## Passage given
★ ★ ★ ★ ★ ★ ★

Skip to content

Module 2: Storage & Database Systems

🚀 Problem Statement

A RAG system stores 50M document chunks with embeddings. If PostgreSQL is used for everything — metadata, vector search (pgvector), conversation history, user sessions — queries that were 20ms may eventually take 3 seconds. The single database becomes the bottleneck of the entire GenAI platform.

🧠 The Engineering Story

The Villain: "The One-Database-To-Rule-Them-All." A postgres instance handles OLTP writes, vector similarity search, full-text search, and analytics. It's a Swiss Army knife being used as a forklift.

The Hero: "The Polyglot Persistence Architect." Each data access pattern gets the storage engine optimized for it — vector DB for similarity, KV store for sessions, RDBMS for transactional metadata.

★ ★ ★ ★ ★ ★ ★

## Record extracts

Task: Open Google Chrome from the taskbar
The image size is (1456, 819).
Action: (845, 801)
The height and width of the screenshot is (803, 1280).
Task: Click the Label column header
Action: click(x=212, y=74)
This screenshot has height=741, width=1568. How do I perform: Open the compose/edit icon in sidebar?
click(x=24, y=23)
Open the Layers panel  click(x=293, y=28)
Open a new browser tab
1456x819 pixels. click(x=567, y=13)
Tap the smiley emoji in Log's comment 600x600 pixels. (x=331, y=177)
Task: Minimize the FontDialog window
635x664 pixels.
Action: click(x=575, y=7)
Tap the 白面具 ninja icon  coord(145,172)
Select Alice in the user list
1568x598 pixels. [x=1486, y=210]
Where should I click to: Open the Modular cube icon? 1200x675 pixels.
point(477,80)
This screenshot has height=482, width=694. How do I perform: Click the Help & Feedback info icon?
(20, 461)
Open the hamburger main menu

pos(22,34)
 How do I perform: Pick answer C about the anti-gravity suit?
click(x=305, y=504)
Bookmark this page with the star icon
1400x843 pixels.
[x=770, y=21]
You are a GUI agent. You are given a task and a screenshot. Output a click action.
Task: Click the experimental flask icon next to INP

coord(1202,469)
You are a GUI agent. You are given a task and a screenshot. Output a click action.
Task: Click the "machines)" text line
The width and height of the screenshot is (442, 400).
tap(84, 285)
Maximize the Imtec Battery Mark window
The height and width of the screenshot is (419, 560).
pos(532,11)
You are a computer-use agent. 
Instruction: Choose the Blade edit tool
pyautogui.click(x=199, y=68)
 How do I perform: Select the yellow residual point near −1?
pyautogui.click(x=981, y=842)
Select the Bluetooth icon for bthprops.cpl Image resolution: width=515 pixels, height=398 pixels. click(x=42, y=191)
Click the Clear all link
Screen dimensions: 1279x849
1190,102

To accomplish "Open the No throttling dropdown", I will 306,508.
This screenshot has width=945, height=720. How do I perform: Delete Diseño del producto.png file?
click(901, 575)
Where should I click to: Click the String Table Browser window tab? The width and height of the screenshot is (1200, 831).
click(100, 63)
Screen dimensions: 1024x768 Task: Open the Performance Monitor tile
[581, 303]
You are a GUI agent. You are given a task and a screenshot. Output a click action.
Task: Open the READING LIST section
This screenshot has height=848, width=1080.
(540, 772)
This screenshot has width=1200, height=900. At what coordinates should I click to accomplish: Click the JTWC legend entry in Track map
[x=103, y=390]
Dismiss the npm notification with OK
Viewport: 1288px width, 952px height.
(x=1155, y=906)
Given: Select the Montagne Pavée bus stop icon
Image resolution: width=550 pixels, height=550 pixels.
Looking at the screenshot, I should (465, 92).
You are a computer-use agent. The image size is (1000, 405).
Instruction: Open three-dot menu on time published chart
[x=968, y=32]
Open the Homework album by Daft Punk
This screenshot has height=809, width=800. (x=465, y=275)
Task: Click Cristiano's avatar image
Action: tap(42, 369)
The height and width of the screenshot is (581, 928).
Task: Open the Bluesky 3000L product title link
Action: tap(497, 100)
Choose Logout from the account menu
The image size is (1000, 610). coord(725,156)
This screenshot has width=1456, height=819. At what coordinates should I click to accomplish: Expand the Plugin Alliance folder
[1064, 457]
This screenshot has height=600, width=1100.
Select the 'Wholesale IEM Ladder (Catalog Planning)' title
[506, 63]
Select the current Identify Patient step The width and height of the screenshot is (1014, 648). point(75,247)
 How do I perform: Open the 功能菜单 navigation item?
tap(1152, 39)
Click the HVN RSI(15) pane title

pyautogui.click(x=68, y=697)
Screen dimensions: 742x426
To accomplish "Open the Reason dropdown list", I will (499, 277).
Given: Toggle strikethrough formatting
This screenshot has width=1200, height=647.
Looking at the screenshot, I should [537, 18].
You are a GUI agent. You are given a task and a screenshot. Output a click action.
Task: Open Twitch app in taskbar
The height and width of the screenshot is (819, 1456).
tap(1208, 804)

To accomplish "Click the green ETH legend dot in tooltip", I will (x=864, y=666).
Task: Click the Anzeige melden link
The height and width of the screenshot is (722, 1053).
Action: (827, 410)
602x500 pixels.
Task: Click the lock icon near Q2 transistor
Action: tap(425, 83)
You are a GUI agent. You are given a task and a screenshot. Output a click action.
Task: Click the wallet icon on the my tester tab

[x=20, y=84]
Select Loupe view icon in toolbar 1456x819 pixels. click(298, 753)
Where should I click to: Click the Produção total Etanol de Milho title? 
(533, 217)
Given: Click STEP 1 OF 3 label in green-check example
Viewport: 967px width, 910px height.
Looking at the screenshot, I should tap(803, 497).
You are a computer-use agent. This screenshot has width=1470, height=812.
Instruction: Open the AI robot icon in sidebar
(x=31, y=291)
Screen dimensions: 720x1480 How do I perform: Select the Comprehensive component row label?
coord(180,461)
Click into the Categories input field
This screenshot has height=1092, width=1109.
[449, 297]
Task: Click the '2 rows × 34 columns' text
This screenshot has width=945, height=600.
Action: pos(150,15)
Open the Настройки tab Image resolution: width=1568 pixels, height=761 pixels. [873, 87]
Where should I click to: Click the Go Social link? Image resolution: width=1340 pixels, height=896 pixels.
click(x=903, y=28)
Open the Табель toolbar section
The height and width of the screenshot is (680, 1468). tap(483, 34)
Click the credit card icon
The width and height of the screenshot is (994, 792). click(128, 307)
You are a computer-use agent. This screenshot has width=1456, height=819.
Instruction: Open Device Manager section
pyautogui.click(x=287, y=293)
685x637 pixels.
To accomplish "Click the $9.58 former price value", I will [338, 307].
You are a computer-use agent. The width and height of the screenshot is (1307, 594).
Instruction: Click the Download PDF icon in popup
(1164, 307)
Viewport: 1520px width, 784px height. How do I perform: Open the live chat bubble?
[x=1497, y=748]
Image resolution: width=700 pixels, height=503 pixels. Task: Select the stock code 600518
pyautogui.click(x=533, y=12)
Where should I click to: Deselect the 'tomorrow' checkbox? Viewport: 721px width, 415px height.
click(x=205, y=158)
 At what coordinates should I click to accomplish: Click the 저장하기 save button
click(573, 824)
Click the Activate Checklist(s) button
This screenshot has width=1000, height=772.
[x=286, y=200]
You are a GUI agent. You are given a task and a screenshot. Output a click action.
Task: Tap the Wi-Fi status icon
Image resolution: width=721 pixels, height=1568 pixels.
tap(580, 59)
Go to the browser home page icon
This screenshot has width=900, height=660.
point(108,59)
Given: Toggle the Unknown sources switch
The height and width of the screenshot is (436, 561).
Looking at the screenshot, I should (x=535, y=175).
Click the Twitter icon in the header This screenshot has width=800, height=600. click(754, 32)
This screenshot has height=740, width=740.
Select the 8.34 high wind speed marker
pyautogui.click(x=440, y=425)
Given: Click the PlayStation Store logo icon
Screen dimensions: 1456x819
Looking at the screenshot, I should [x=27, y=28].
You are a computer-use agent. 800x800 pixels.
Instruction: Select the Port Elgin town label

★ ★ ★ ★ ★ ★ ★

## Objective
Continue the module on storage and database systems for a GenAI platform, starting after its paragraph about the Polyglot Persistence Architect.

## Right answer
The Plot:

  1. Profile query patterns: point lookups vs range scans vs similarity search
  2. Understand B-Tree vs LSM-Tree vs HNSW indexing trade-offs
  3. Model data for each store: normalize for RDBMS, denormalize for document stores
  4. Design a coherent data architecture with clear ownership boundaries

The Twist (Failure): The Consistency Nightmare. Splitting data across multiple stores can lead to challenges; for example, a document update might require writing to postgres (metadata), Pinecone (vectors), Redis (cache invalidation), and Elasticsearch (full-text). If one fails, the system may end up in an inconsistent state.

Interview Signal: Can justify storage engine choices based on access patterns, not brand names.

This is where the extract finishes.